Gabrielle soupira, exaspérée.
_ « Les Noah ont le pouvoir de détruire les innocences et ils l’ont toujours fait sans problème. Seules nos deux innocences ont résisté, et se sont reformées, encore plus puissantes qui plus est. Je pense que seul le cœur possède ce pouvoir d’auto régénérescence. De plus, les nôtres étaient à la base une seule et même innocence. Elle a pu se scinder en deux et se conserver intacte. Lorsque nous sommes proches et que nos innocences sont activées, notre taux de compatibilité augmente. Allen, je pense que nous possédons le cœur, et qu’il est appelé à se réunifier pour obtenir la puissance nécessaire à l’extermination des Noah. Je pense également que cette réunification ne se fera pas d’elle-même si on ne fait rien. »
_ « Ok, admettons. Mais sur quoi veux-tu partir pour ça ? »
_ « Sur le premier vers de la prophétie, rappel toi. « L’harmonie des sons et des âmes ». On peut essayer de chercher la signification de ces éléments. »
_ « Et tu n’as pas une idée de ce que ça peut être ? »
Cette fois ci ce fut à Lenalee de réagir.
_ « Ames pourraient faire référence à des âmes sœurs. C’est le seul moyen que je connaisse d’harmoniser deux âmes. On n’est pas obligé de garder l’optique des deux jumeaux ensembles, mais séparément. Je ne vois rien d’autre. »
_ « C’est exactement ce que j’ai dit à Komui, malgré le fait que ça me paraisse surfait. Enfin bon, il fallait juste que vous sachiez tout ça au cas où l’un de vous découvrirait quelque chose qui puisse avoir un rapport avec le son… ou les âmes au cas où notre hypothèse des âmes sœurs serait erronée. »
Les deux autres acquiescèrent, encore songeurs quant aux informations qu’ils venaient de recevoir. Allen sorti de ses pensées et regarda sa sœur qui avait maintenant les yeux fermés.
_ « Dis moi, la dernière fois je voulais te poser une question à propos de Cross, mais ça m’était sorti de la tête… Heu… Tu n’as pas vraiment eu l’air de trimer physiquement avec lui. Je voulais savoir comment ça se passait. »
_ « ça a été dur, mais pas physiquement comme toi. Je n’ai jamais eu à bosser pour rembourser ses dettes, je prenais les devant. C’est pour mon état mental que ça a été violent. On a beaucoup bougé et dès qu’on arrivait quelque part, je me prenais une journée pour faire le tour des commerces aux alentours et les prévenir. Je leur disais bien de ne jamais faire crédit à Cross, et de lui proposer leurs services uniquement s’il payait directement.
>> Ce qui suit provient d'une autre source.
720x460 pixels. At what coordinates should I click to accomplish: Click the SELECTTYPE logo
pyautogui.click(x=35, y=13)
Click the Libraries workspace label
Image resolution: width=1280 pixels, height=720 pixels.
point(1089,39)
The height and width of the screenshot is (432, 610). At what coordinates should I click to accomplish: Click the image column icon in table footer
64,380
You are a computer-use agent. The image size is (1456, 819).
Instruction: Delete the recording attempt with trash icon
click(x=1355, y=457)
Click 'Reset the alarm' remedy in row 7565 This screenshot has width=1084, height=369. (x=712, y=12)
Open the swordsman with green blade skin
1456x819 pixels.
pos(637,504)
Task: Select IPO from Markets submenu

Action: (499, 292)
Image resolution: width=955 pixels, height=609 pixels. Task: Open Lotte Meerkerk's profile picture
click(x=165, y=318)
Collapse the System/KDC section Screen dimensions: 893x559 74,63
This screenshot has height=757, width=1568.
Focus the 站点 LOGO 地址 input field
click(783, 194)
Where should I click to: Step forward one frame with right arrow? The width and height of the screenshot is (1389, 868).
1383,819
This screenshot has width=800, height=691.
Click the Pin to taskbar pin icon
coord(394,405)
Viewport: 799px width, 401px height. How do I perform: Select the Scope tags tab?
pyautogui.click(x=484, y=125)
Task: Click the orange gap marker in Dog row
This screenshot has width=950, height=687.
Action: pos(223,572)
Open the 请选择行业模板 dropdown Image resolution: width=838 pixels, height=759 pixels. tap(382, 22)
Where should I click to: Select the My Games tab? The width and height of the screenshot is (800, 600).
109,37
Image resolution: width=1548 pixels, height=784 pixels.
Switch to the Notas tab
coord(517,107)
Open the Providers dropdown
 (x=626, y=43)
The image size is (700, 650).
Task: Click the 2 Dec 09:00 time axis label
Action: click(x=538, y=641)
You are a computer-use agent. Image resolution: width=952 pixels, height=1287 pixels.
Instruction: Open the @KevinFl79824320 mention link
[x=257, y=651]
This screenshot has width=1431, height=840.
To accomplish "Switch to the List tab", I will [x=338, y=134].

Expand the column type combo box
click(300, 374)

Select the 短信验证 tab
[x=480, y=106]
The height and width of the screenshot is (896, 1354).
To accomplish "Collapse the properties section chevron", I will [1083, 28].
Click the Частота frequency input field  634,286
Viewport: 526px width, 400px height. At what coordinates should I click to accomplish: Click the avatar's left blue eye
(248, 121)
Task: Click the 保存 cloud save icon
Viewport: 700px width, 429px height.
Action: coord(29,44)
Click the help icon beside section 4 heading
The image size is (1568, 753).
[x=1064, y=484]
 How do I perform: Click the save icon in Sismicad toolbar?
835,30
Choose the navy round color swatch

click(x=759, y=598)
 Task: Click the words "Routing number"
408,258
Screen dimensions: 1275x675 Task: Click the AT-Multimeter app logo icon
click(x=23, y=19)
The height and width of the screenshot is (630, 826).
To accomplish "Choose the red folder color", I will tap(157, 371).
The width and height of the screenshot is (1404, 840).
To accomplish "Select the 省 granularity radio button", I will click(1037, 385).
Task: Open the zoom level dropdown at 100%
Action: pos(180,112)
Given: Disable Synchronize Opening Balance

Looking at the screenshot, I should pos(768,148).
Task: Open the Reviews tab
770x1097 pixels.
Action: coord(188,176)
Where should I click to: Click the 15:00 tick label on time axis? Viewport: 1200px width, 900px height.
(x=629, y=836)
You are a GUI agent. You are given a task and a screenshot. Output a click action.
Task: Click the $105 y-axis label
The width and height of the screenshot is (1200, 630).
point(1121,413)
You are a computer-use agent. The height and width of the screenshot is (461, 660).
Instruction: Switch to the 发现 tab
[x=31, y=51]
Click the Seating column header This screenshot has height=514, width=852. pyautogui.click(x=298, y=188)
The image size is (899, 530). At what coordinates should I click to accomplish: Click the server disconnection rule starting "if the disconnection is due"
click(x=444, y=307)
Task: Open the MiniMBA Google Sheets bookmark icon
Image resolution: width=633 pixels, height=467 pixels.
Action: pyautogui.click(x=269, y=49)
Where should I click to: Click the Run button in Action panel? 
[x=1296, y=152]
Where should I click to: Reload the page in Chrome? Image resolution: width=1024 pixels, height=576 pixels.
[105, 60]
Ou à leurs risques et périls. Malgré mes avertissements il y a quand même quelques commerces qui se faisaient berner, et qui se retrouvaient impayés. Dans ce cas là je les manipulais, je négociais et j’arrivais toujours à les persuader qu’ils étaient en tort. Je m’en sortais toujours. La manipulation et la persuasion sont des arts. Au final on a passé un marché. Il ne contracterait plus de dettes et payerai directement à condition que je lui rapporte assez d’argent… du coup… »
_ « Poker ! » Allen et Gabrielle avait prononcé ce mot en même temps, un grand sourire plaqué sur le visage. Lenalee, amusée, s’adressa à l’autre fille sur laquelle sa tête était maintenant posée, au niveau de l’épaule.
_ « Est-ce que toi aussi tu triches en maniant les cartes ? Comme Allen ? »
_ « Non. Je ne manie quasiment jamais les cartes, ce qui permet de ne pas me faire soupçonner. Je triche autrement. »
_ « Comment peut-on tricher autrement ? A part le comptage des cartes, qui est très peu connu et quasi mythique tellement cette technique est complexe, je n’en connais pas d’autre. »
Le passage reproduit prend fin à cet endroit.